◆ **SOURCE TEXT**:
•••

Using a temporary variable (e.g self.executor = SingleThreadedExecutor()) is dangerous.
rclpy.spin(self, executor=self.executor)(Node.executor getter) will be rclpy.spin(self, executor=None) actually in the https://github.com/ros2/rclpy/issues/1008#issue-1368414267.
It is dangerous as well in the https://github.com/ros2/rclpy/issues/1008#issuecomment-1242564908
executor = SingleThreadedExecutor()
executor.add_node(self)
self.executor = executor
I don't know if this example is the correct design. If using this style, I think user should keep the lifecycle of executor.
(e.g. use self.my_executor instead of self.executor in the TakerThreaded which derived from Node)
Sounds like self.executor within rclpy needs to be an internal self._executor to remove that kind of collision potential from user-space code.
You're right that if I simply rename self.executor to anything else in the TakerThreaded class, things work fine even for the first example I gave. I just audited all of node.py and it appears that they only members that don't start with an underscore are
- executor
- handle
- default_callback_group
- context
All others do, it seems like these need to have that added. Do you think that explains https://github.com/ros2/rclpy/issues/1009 too? I do
Using a temporary variable (e.g self.executor = SingleThreadedExecutor()) is dangerous.
i see, that returns None, and that leads to use global executor which is already spinning.
So just renaming these should be a good solution?
Sounds like self.executor within rclpy needs to be an internal self._executor to remove that kind of collision potential from user-space code.
this sounds reasonable to me. but not sure, there could be something else i miss, but happy to review and discuss.
Unfortunately, I'm very much so lacking in time between now and ROSCon so I can't dedicate time right now to doing this myself, just wanted to report and find the cause.
Following this RSE post, I compared the spin() implementations in rclpy and rclcpp, and they differ.
Reporting here as it seems related to this issue (sorry if isn't; I did not read through the discussion in detail as I am not using rclpy myself):
- In rclcpp, each call of
spin()instantiates aSingleThreadedExecutor, see here, - But in
rclpy, a global executor is retrieved, see here.
So on first sight I would assume that it is not allowed to call rclpy.spin from different threads, as this implies calling spin_once() on the same exector from different threads concurrently?
looking again at the current implementation weakref is intentionally used to avoid circular reference, probably example code is not good. any thoughts?
In rclcpp, each call of spin() instantiates a SingleThreadedExecutor, see here, But in rclpy, a global executor is retrieved, see here.
true, there is a difference. rclcpp does not have global scoped executor in the process space. i think that is because task is already in the executor in rclpy, that requires we need to have persistent executor for rclpy::spin. those were developed a long time ago, so i do not really know the history.

•••

◆ **EXTRACTED DATA**:
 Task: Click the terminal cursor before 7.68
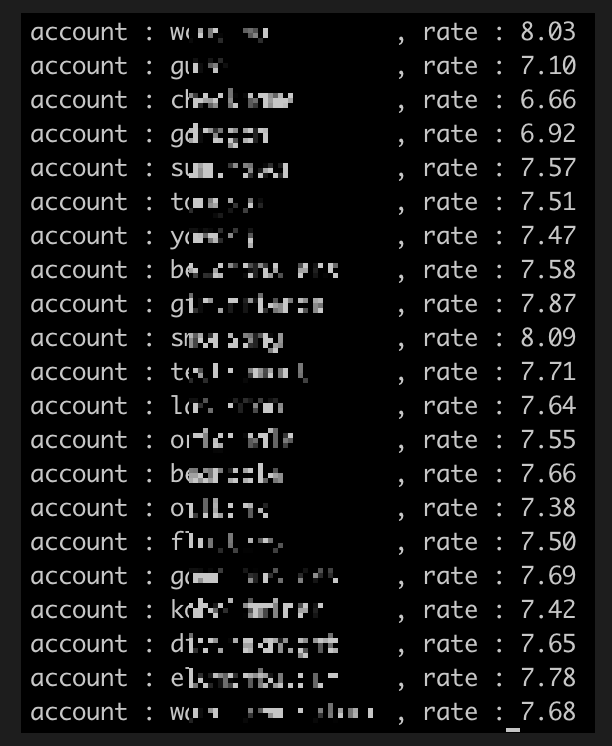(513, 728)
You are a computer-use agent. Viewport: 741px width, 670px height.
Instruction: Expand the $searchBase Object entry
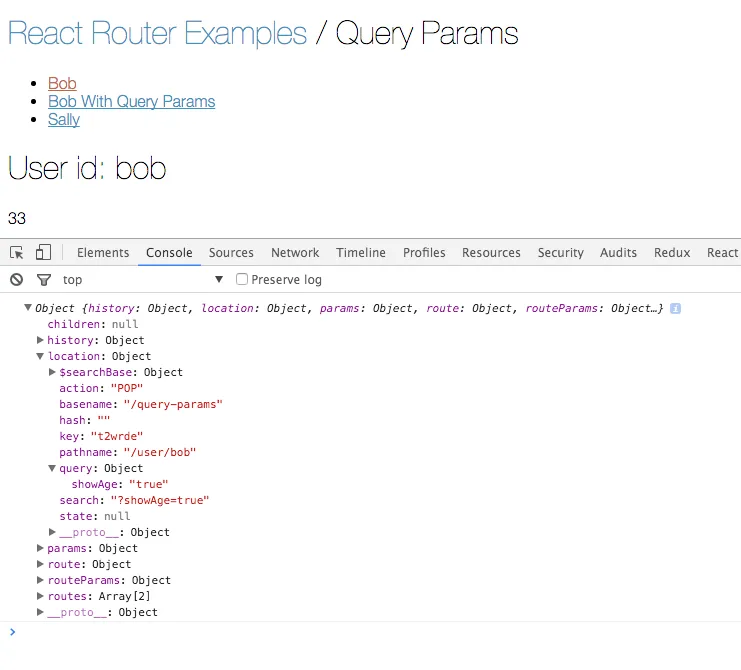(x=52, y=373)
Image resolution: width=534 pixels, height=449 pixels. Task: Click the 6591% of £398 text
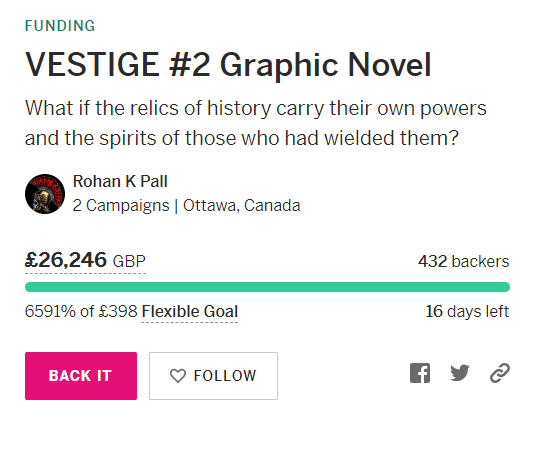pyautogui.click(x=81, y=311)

•••

◆ **EXERCISE TASK**:
Write out the passage of the rclpy executor discussion starting at "So just renaming" and ending at "find the cause.", swapping "reasonable" for "sensible".

◆ **OUTPUT FOR THIS EXERCISE**:
So just renaming these should be a good solution?
Sounds like self.executor within rclpy needs to be an internal self._executor to remove that kind of collision potential from user-space code.
this sounds sensible to me. but not sure, there could be something else i miss, but happy to review and discuss.
Unfortunately, I'm very much so lacking in time between now and ROSCon so I can't dedicate time right now to doing this myself, just wanted to report and find the cause.